- Genre: Talk show
- Directed by: Rik Reinholdtsen; Blake Webster;
- Presented by: Chelsea Handler
- Country of origin: United States
- Original language: English
- No. of seasons: 2
- No. of episodes: 120 (list of episodes)

Production
- Executive producers: Bill Wolff (2016); Chelsea Handler; Sue Murphy;
- Production location: Culver City, California
- Running time: 27–40 minutes (season 1) 60 minutes (season 2)

Original release
- Network: Netflix
- Release: May 11, 2016 – December 15, 2017

= Chelsea (TV series) =

American late-night talk show (2016–2017)
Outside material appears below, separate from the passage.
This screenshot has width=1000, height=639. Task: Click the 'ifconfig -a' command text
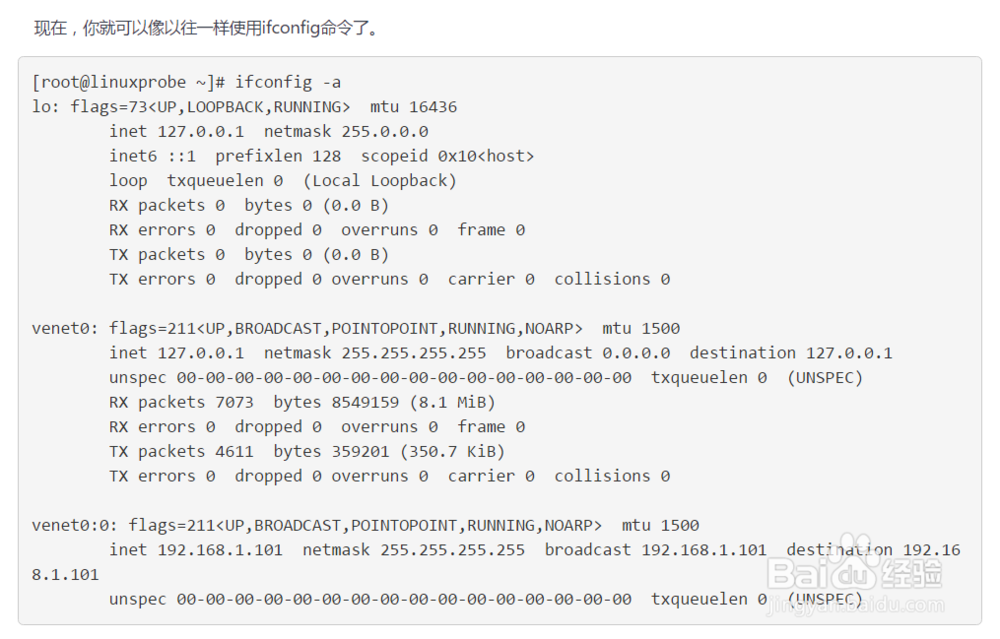[x=288, y=82]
Chelsea is an American television late-night talk show hosted by comedian Chelsea Handler. The show debuted on May 11, 2016, and streamed Wednesday, Thursday, and Friday each week worldwide on Netflix. The show was originally set to have 90 episodes per year, with each episode set to be 30 minutes. Format changes were made for the second season. The show taped Monday, Tuesday, and Wednesday of each week that it aired. It was Netflix's first talk show. The theme song was written by electropop artist Memoryy.

The show covered "real topics" mixed with humor, similar to Handler's previous series, Chelsea Does. The show also regularly had celebrity guests. Her comedic partner Chuy was not part of the series. The show had a global outlook; Handler said, "Netflix makes me able to do stories that are global, and it makes me able to pay attention to the stuff that does interest me in a way that will be able to be disseminated into all these different countries."

The second season premiered on April 14, 2017 and consist of 30 episodes .
Unlike the first season, which aired 3 nights a week, the second season aired only once a week. On October 18, 2017, it was announced that the show would not be renewed for a third season.

==Background==
Chelsea is part of Handler's deal with Netflix that she made in July 2015, which included a stand-up special titled Uganda Be Kidding Me Live and a four-part docu-comedy special called Chelsea Does.

On March 16, 2016, Handler announced on Twitter that each episode would be released at 12:01 a.m. Pacific Time on Wednesday, Thursday and Friday mornings, three times a week, including holiday periods where episodes would be "banked" for release or reduced to airing two per week. On that same day, Handler submitted a hand-written memo to herself concerning the new show, saying "Premieres May 11th". She announced that she and Netflix would unveil the name of the show on her Twitter chat.

Regarding the title of the show, Handler said that "We thought long and hard about the title for my ... Netflix show, and there was a whole team at Netflix who worked on it; we hired a digital department and some small children who work in various countries to help roll this show out, and after two to three long hours, we came up with the name Chelsea".

The show was not aired live, but was filmed in front of a live audience. Handler explained: "It has to be fed into 190 countries, which prohibits us from going live on Netflix, so we're going to tape and then they will stream and feed it into every other country and territory that they're in and then it will come on about probably 12 hours after we tape it."

She expressed that she wanted the show to be different from the typical late-night format saying, "I don't want it to be like a talk show every night where I come out singing and dancing every night."

In October 2017, the show was cancelled by Netflix after two seasons. Handler made the announcement via social media, taking ownership of the decision and announcing a new documentary where she hoped to focus more on national politics. Though Handler claims to have made the decision, sources speculate at the significance of the poor reception of the show since its debut.

==Episodes==

| Season | Episodes |  | Originally released |  |
| First released | Last released |
| 1 | 90 |  | May 11, 2016 | December 16, 2016 |
| 2 | 30 |  | April 14, 2017 | December 15, 2017 |

==Reception==
Chelsea received mixed critical reception. On Rotten Tomatoes the first season holds a 41% approval rating with an average rating of 4.4 out of 10 based on 22 reviews. The site's critic consensus claims: "Chelsea comes up short in its attempts to innovate the conventional talk show format – and even worse, it frequently fails to be smart or funny." The first season has a score of 50 out of 100 on Metacritic, indicating "mixed or average reviews". The Decider said the show is "riddled with execution problems," and that it needs to decide if it wants to be "timely or evergreen."